Tasks characterize a professional's work. Professional standards in particular often regulate certain duties. In the following, duties do not stand for the specialized duties of an auditor or lawyer, which are sufficiently well known. Therefore, it does not refer to a professional's given skill set. Where applicable, these are specified in detail in professional standards, laws, decrees, and so forth, to their specific field of expertise. They are special tasks predominately related to the auditor's own management and the management of employees. In this sense, they are the key tasks that are especially critical success factors. Those who perform these tasks poorly will not be as successful as professionals. At its core, the book deals with the professional tasks for successful self-management and management of employees. Transfer to personal life is possible for some tasks. For example, the "setting goals" task applies to both professional and personal life. Successful professionals can distinguish the essential from the non-essential. They know their key tasks and perform them in an above average manner.
Tools are the third element and are used to perform the tasks. Professionals are more likely to expect technical tools in this Part of the book when reading the term tool. Closely related to the term tools are apps. To prevent gaps in expectations at this point, Part III, Tools is not essentially about technical aids. Technical aids can make it easier to perform the tasks described above. In the age of digitalization, there are a large number of apps that represent technical tools, and in the tools presented here, technical aids are mentioned only in passing. Rather, Part III is about tools that have already been used in part by professionals long before the advent of digitalization. These are tools that successful professionals, managers, and entrepreneurs have also used in their daily work both skillfully and correctly. Since the tools I have presented are a selection of valuable soft skills, they were never a formal curriculum in training, in college, or in a professional exam. The tools presented here are the key to a successful professional life and happy private life.
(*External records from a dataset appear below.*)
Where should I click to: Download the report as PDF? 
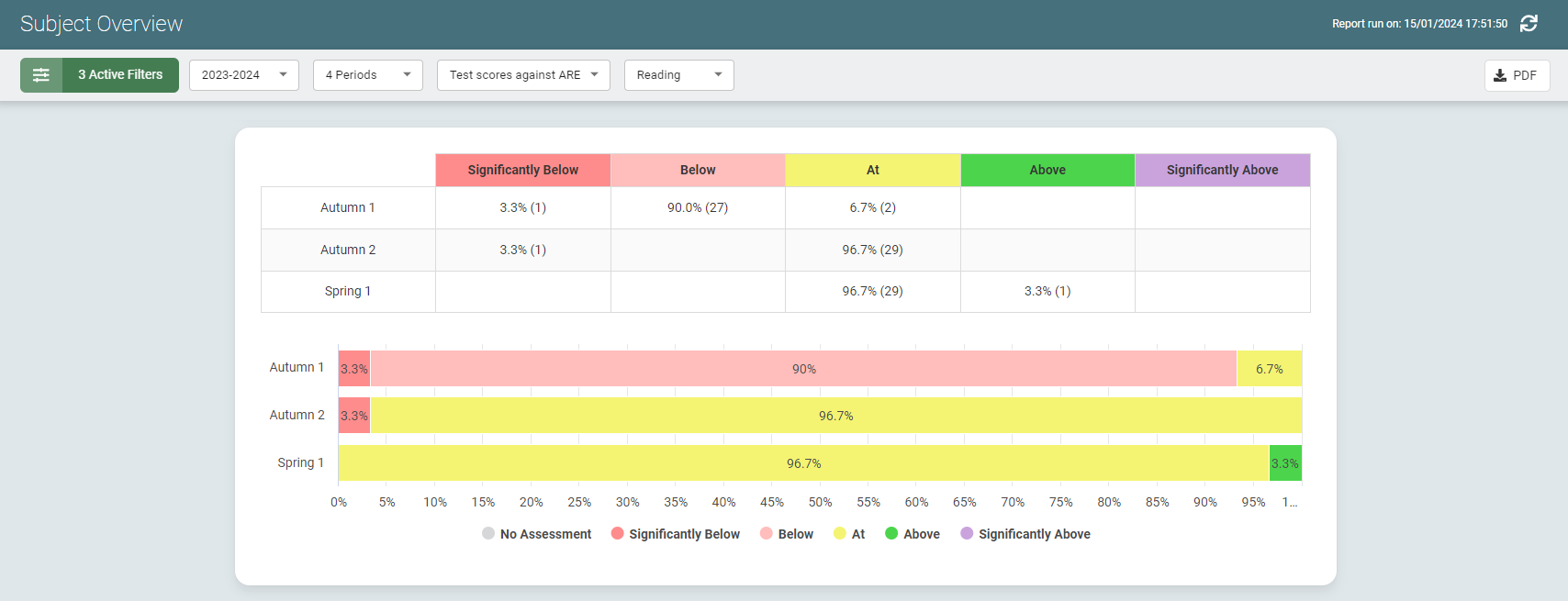[x=1516, y=75]
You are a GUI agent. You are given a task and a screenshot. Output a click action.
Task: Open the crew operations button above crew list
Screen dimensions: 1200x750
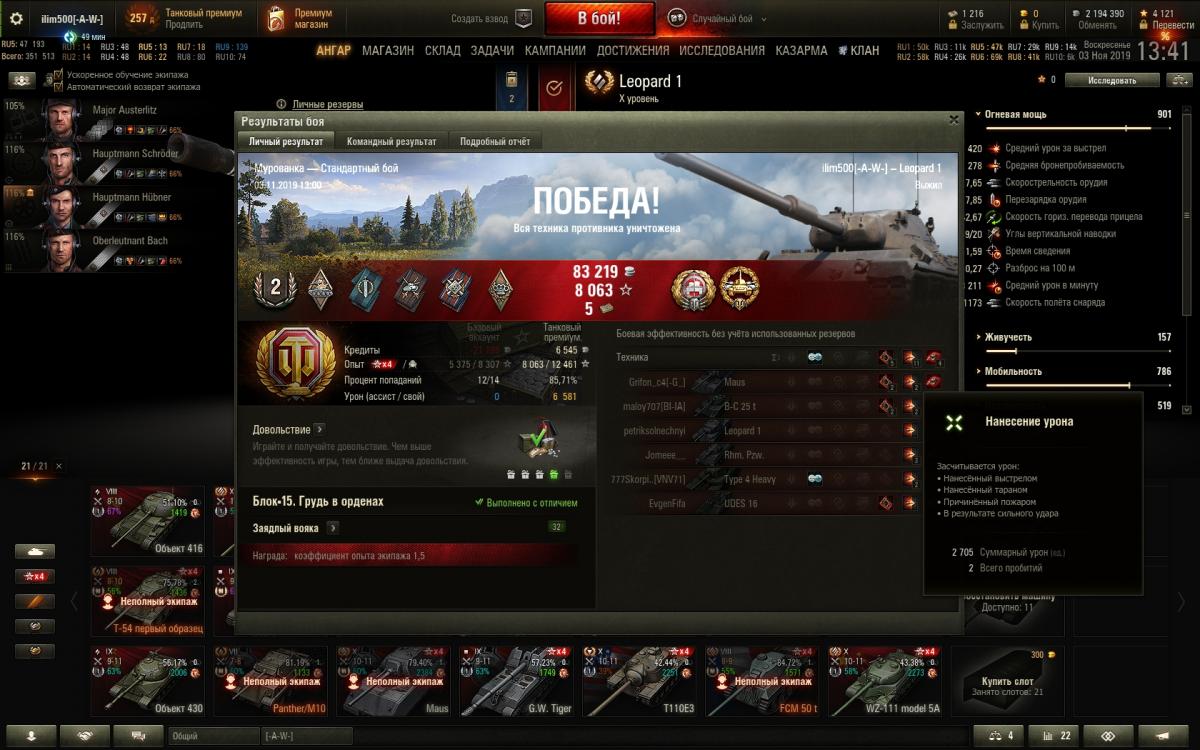(22, 80)
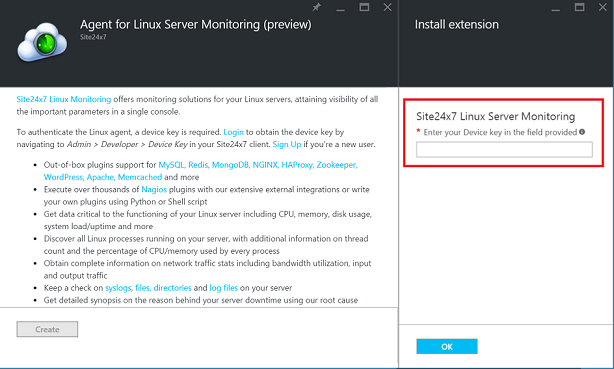Open the Site24x7 Linux Monitoring link
This screenshot has width=614, height=369.
tap(64, 99)
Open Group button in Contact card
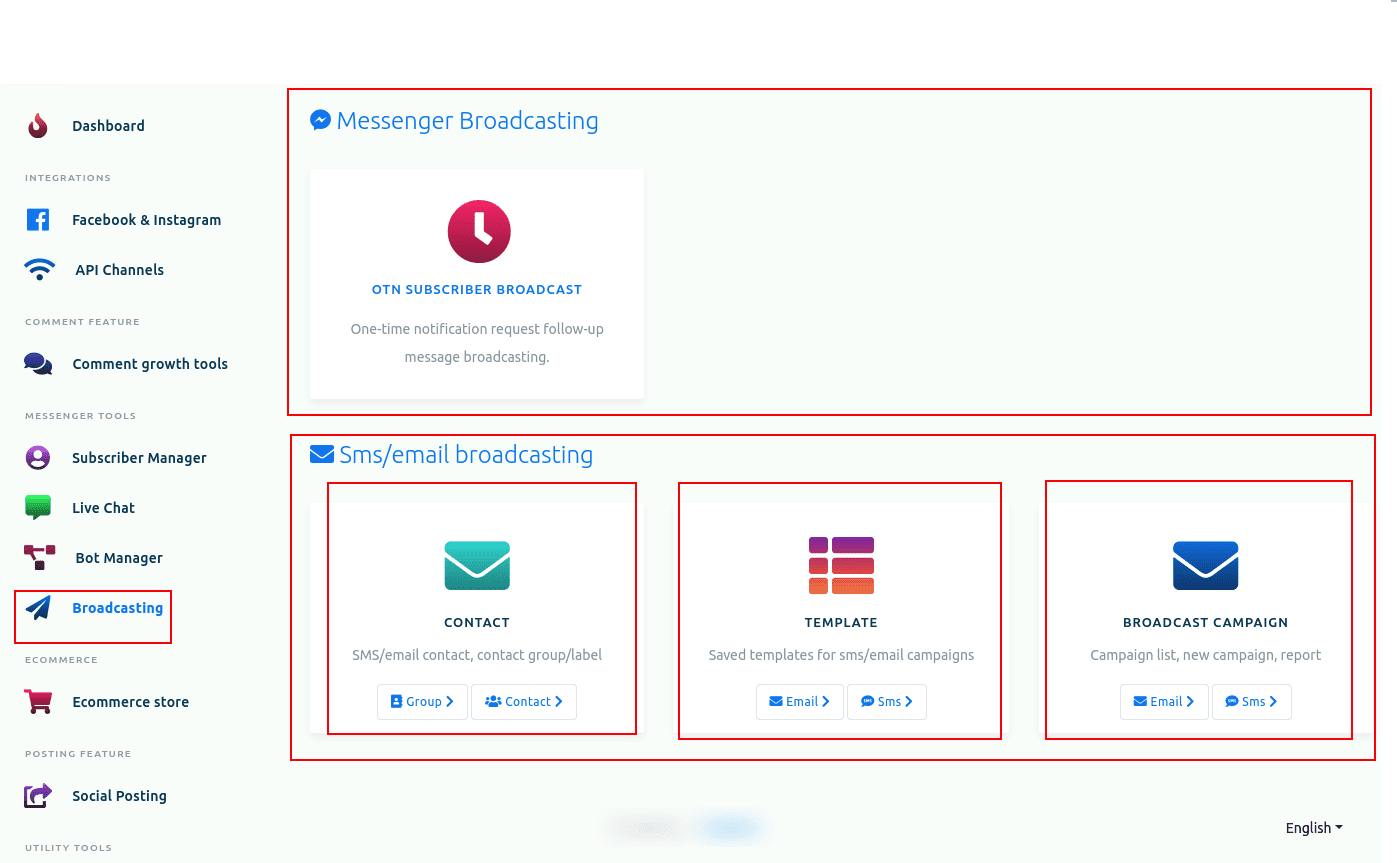Viewport: 1397px width, 863px height. pos(422,702)
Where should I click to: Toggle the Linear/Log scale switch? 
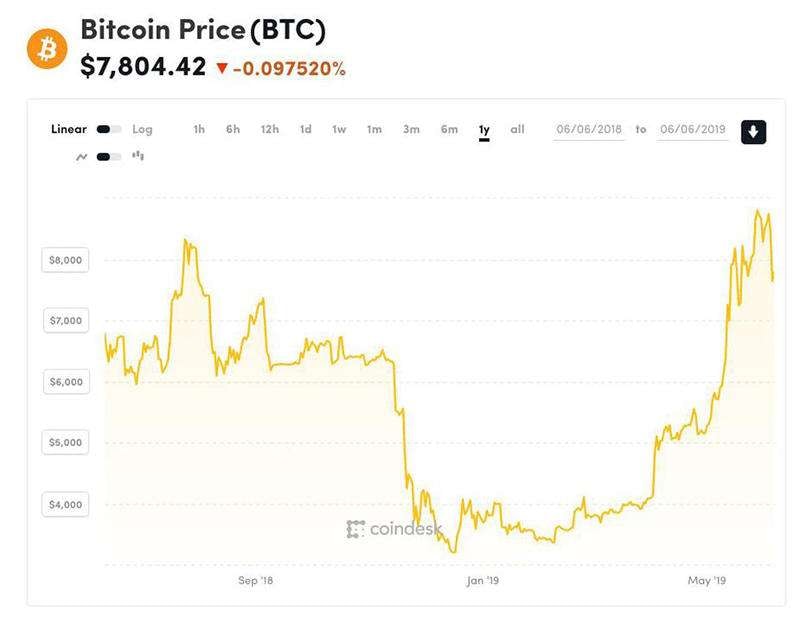click(109, 129)
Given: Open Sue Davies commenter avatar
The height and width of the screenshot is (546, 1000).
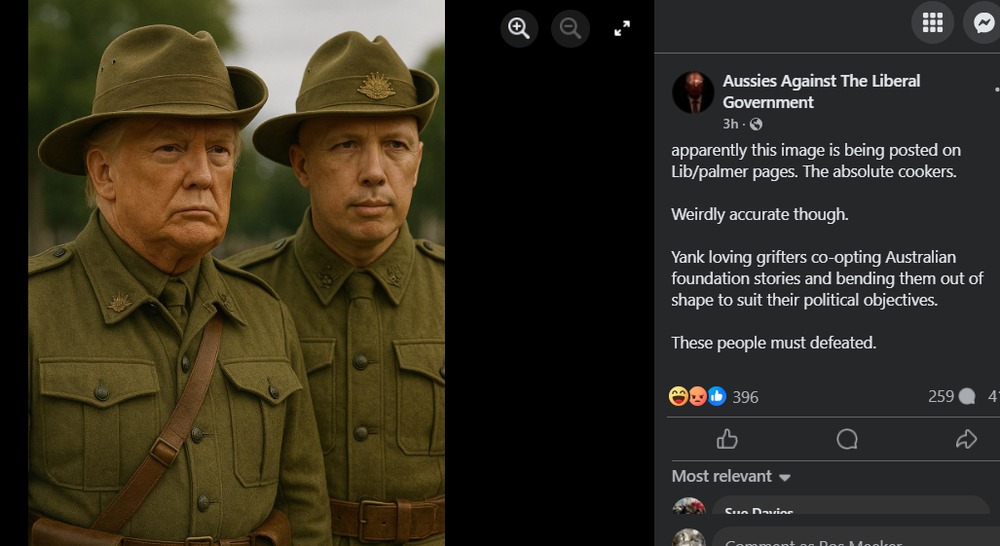Looking at the screenshot, I should pyautogui.click(x=689, y=509).
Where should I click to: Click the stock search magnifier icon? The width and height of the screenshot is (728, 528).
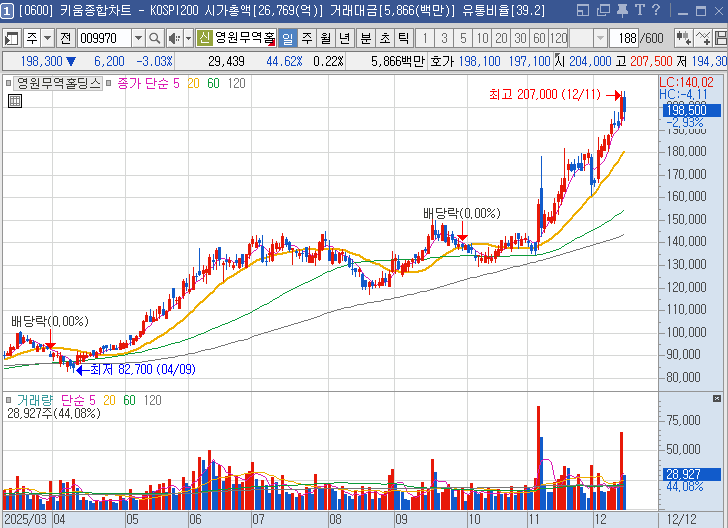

However, mastering these tools requires a willingness to learn. Surely most people know that life consists of a lifelong learning process. Professionals in particular are accustomed to learning through regular continuing education. By contrast, soft skills are not trained and assessed in preparation for the professional exams as lawyers, tax consultants and auditors. Here, learning may be like learning a new language.
The tools will help you perform the tasks and adhere to the principles of successful professionals.
Incidentally, professionals should ask themselves whether the following principles, tasks, and tools are useful. Before rejecting an idea, every professional should consider whether it could help in achieving professional and personal goals. Whenever an internal resistance to a statement arises, it could be a moment in your life that moves you forward. Analyze exactly why you are rejecting the thought. Anything that leads to a positive change in your...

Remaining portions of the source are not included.